**WHAT TO WORK ON**: How many lines of the listing below contain "computer"? State the number alone.

**MATERIAL PROVIDED**:

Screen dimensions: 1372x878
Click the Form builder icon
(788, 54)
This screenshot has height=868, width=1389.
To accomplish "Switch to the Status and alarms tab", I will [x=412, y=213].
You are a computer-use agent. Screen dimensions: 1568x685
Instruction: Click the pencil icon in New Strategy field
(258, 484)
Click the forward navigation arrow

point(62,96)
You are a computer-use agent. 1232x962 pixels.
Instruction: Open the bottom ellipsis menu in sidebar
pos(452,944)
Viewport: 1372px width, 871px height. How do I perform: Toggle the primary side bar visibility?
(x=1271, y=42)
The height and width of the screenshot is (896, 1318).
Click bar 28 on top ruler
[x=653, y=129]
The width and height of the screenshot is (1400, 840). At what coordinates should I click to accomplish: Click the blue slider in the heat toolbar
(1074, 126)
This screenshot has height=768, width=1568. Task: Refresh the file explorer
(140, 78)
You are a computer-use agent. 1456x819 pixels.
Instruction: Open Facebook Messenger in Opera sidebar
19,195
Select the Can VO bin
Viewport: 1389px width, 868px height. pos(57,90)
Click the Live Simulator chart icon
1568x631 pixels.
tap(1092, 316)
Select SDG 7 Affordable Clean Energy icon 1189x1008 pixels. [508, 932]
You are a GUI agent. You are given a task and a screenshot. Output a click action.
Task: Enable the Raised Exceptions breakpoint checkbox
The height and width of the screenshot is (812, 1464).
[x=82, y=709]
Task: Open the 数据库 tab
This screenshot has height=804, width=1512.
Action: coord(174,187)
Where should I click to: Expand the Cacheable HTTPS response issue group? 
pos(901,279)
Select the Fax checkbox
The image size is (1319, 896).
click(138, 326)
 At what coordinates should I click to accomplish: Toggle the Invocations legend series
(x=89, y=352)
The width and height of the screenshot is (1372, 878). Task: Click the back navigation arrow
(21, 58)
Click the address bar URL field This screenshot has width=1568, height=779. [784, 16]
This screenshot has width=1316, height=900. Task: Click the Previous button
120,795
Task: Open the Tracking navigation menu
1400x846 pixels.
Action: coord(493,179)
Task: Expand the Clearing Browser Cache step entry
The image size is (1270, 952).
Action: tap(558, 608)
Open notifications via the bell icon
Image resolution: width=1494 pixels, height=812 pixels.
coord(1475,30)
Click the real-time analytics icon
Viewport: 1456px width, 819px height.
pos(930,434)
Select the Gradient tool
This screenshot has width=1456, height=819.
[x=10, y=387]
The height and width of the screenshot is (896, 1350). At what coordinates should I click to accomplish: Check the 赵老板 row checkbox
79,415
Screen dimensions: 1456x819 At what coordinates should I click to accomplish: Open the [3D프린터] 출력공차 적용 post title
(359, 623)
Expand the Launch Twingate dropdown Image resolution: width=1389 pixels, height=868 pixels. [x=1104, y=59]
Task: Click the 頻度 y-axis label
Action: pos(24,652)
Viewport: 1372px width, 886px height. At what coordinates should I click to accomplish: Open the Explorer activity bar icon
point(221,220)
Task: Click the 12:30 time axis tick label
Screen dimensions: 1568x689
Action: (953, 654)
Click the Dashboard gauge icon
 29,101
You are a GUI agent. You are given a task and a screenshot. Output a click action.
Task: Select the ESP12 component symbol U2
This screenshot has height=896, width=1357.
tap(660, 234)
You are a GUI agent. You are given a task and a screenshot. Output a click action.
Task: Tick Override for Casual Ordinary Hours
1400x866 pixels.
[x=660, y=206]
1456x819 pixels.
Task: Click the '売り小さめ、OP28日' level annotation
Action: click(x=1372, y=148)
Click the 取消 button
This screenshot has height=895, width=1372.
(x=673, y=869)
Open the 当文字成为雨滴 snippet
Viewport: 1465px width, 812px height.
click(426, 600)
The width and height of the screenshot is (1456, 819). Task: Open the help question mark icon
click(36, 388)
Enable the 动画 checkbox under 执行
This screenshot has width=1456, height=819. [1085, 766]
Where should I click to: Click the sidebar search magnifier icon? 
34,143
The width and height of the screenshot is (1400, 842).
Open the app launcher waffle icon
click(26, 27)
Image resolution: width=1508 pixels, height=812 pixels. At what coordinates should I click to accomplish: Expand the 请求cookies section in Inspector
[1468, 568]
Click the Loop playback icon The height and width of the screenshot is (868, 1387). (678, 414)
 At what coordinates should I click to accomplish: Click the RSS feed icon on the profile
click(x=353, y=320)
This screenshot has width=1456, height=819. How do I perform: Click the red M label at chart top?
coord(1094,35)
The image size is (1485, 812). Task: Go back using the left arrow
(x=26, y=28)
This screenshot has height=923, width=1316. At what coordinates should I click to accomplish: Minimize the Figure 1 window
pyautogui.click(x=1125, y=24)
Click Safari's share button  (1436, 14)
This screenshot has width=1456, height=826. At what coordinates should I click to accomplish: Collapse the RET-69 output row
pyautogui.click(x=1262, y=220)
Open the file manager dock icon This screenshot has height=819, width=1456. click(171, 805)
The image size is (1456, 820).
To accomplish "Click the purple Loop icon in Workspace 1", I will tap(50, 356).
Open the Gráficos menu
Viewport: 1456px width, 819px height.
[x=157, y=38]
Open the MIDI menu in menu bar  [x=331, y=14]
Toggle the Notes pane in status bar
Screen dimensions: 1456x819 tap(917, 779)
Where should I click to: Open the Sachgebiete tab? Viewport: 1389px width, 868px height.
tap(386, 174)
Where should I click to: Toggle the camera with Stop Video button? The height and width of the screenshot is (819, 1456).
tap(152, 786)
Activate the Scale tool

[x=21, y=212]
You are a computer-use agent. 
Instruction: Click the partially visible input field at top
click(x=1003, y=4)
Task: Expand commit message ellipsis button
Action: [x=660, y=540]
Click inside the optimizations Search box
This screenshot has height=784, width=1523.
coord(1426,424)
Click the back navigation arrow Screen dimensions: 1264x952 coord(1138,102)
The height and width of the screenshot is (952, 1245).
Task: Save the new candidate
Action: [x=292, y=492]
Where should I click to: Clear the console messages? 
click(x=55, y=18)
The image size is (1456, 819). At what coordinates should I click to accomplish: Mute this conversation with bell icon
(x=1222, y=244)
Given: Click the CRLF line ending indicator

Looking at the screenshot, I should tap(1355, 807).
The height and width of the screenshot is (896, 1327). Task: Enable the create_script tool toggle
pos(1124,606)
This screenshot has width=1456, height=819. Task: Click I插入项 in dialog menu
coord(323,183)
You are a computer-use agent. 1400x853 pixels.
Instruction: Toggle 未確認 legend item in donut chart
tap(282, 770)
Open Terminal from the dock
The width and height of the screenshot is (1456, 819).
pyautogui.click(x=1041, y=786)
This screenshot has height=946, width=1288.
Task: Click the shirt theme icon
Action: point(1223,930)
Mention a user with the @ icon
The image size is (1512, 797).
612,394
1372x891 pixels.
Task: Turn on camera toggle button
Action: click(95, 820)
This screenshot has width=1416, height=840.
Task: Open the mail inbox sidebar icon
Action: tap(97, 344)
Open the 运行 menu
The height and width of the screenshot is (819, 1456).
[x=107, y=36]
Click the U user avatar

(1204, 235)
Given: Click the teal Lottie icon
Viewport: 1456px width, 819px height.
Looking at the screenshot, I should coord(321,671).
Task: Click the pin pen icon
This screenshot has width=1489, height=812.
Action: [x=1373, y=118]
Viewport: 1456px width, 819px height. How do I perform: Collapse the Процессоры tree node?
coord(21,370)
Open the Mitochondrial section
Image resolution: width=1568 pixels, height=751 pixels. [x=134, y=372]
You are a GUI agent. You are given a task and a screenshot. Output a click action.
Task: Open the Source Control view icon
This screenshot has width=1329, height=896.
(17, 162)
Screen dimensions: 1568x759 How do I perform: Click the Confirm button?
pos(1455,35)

**ANSWER SPACE**: 5